**Action item**: Extract, exactly as written, the line that contains "How do I perform: Click" and all lines after it through the end of the records. Omit pictures.

※ ※ ※

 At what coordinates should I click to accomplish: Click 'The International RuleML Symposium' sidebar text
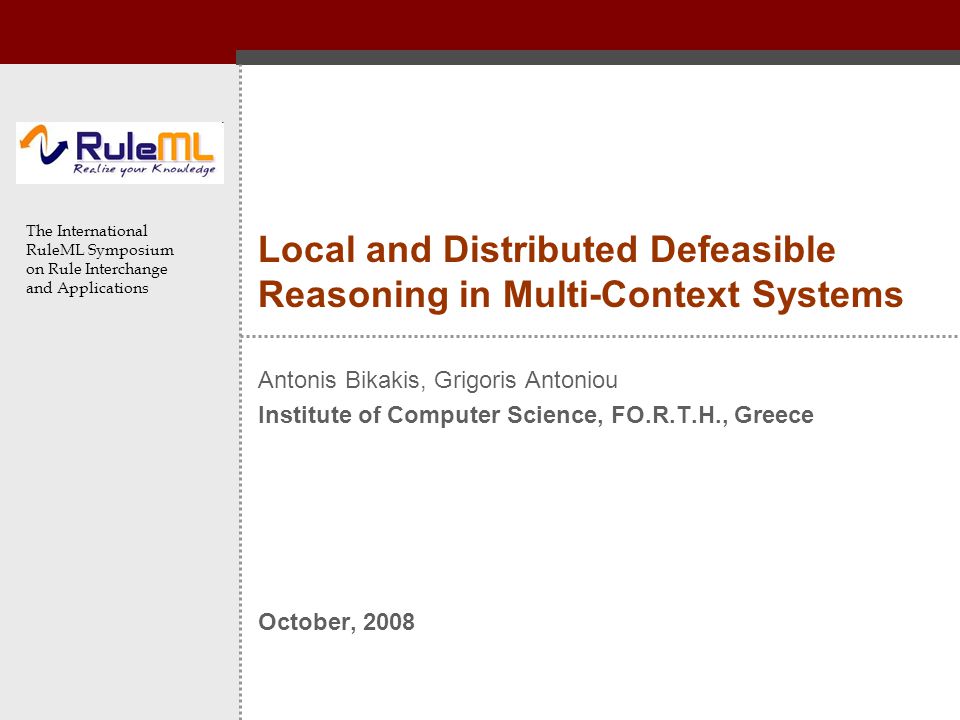click(100, 240)
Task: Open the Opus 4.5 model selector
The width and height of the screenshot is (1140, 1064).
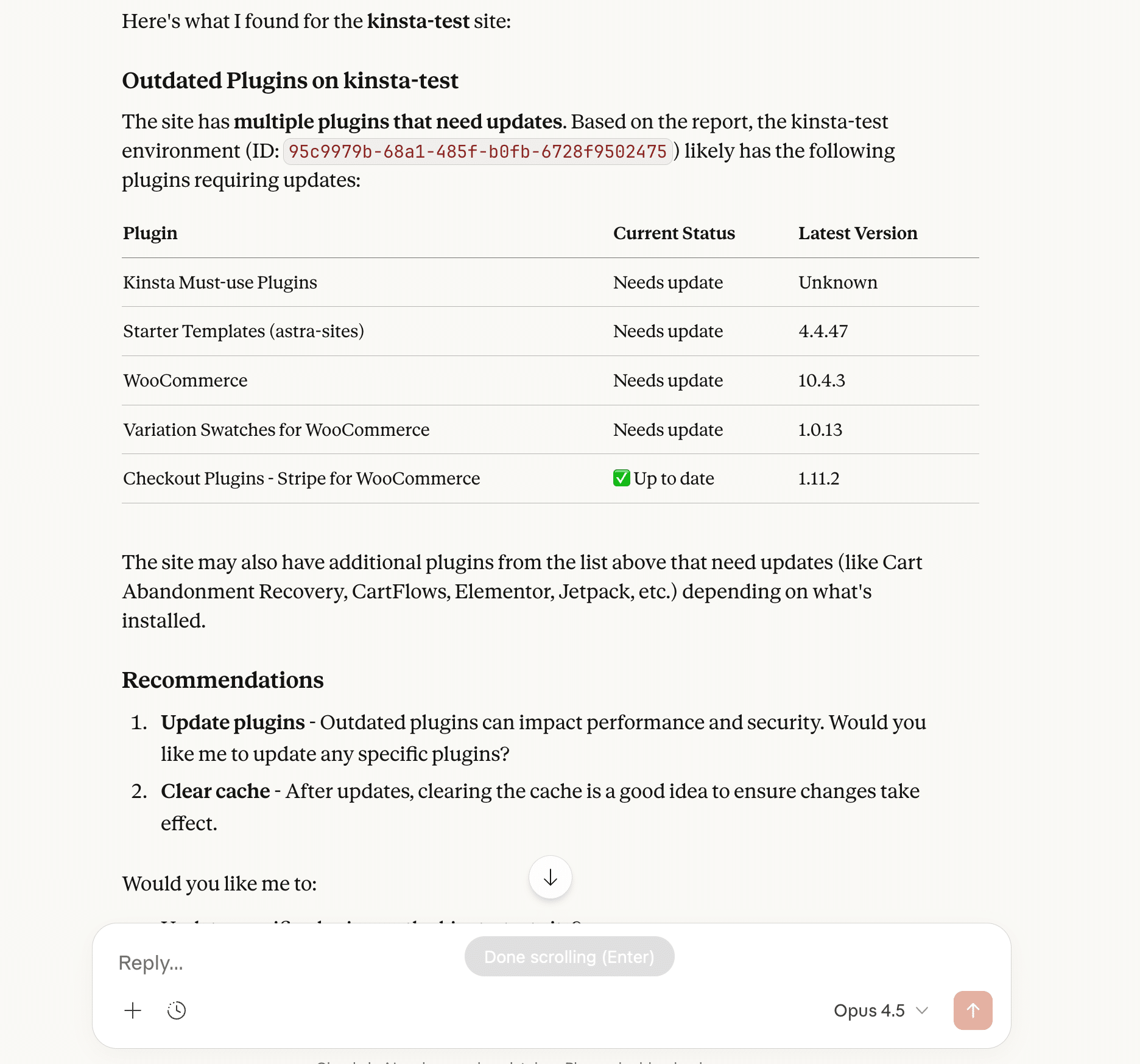Action: coord(880,1010)
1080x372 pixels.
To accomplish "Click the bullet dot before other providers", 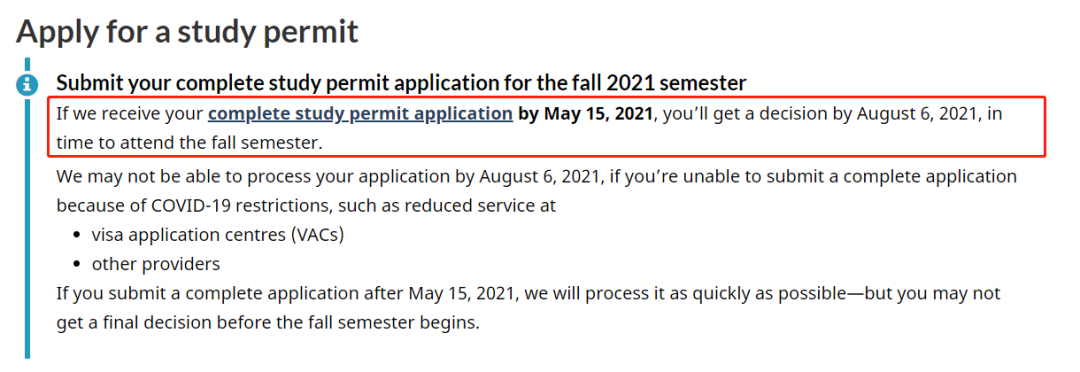I will click(x=78, y=265).
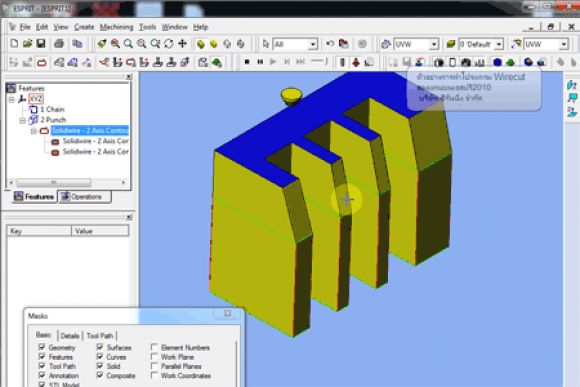Click the Undo arrow icon
This screenshot has height=387, width=580.
tap(330, 44)
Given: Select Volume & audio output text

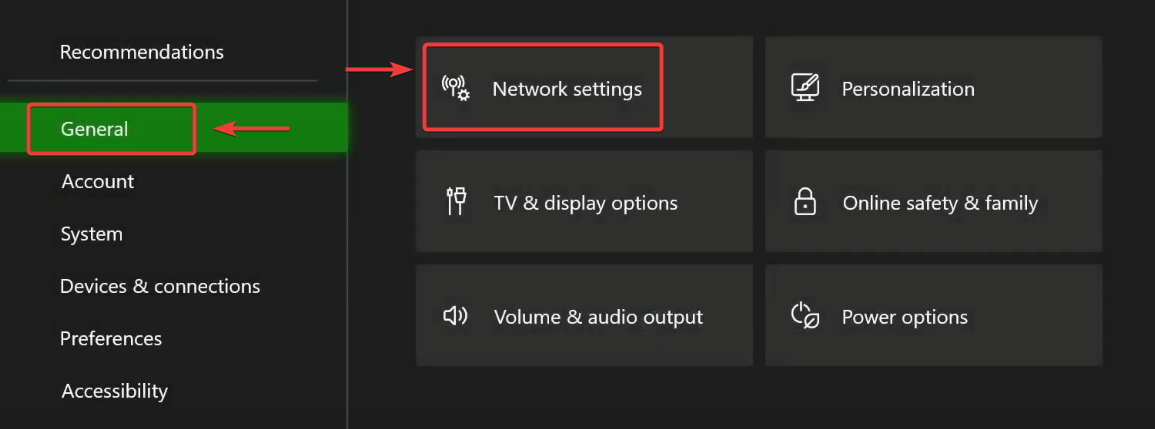Looking at the screenshot, I should 598,317.
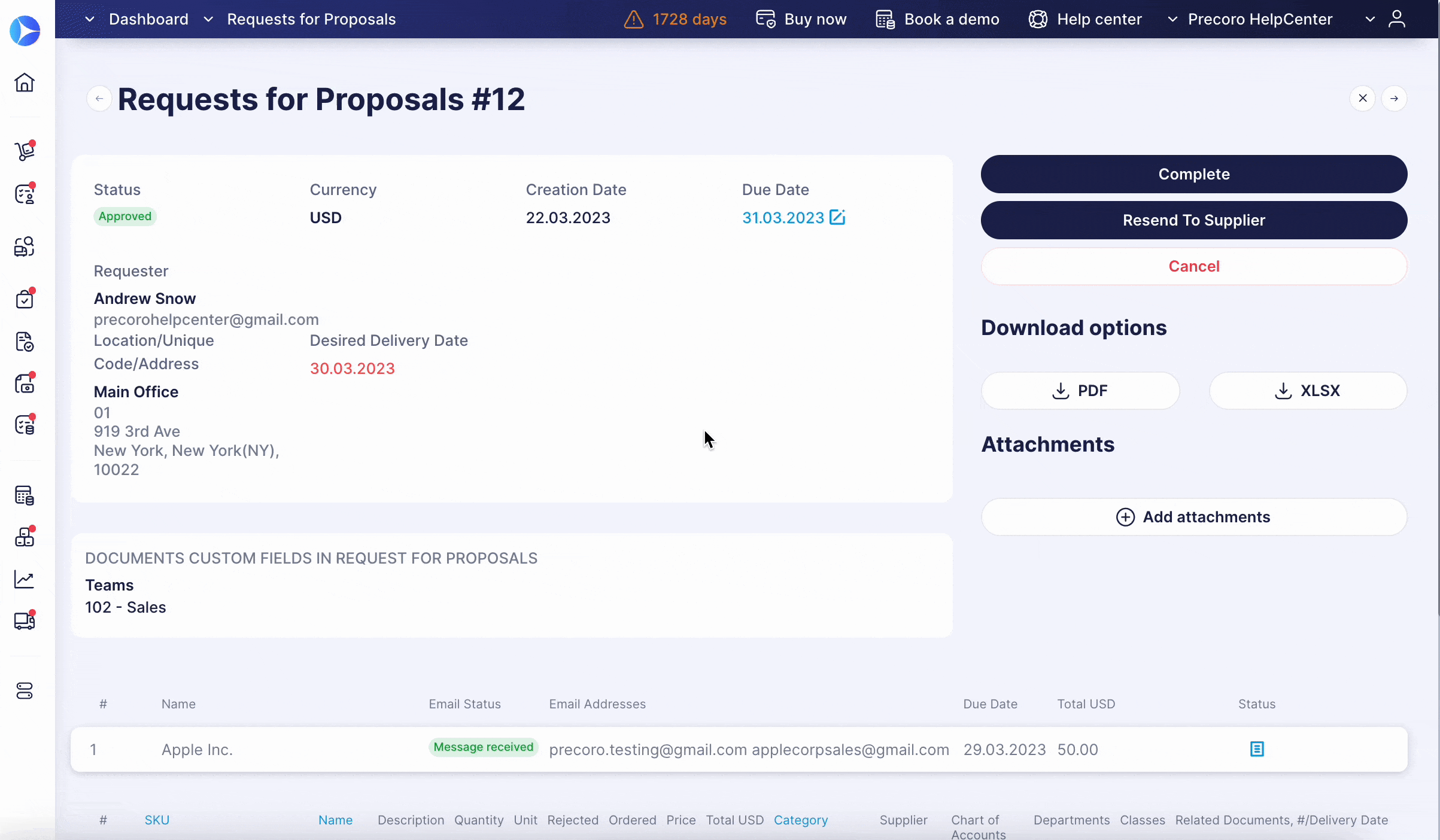Expand the Requests for Proposals dropdown

click(x=209, y=19)
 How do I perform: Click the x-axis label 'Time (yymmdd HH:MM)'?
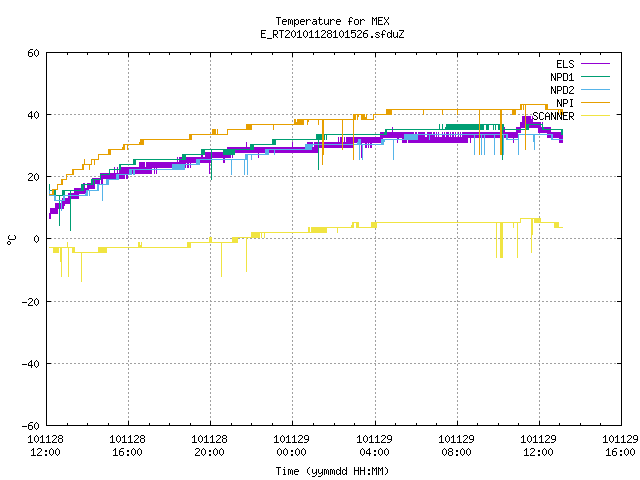332,471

※ ※ ※

**Response to this exercise**:
 How do I perform: Click the x-axis label 'Time (yymmdd HH:MM)'?
332,471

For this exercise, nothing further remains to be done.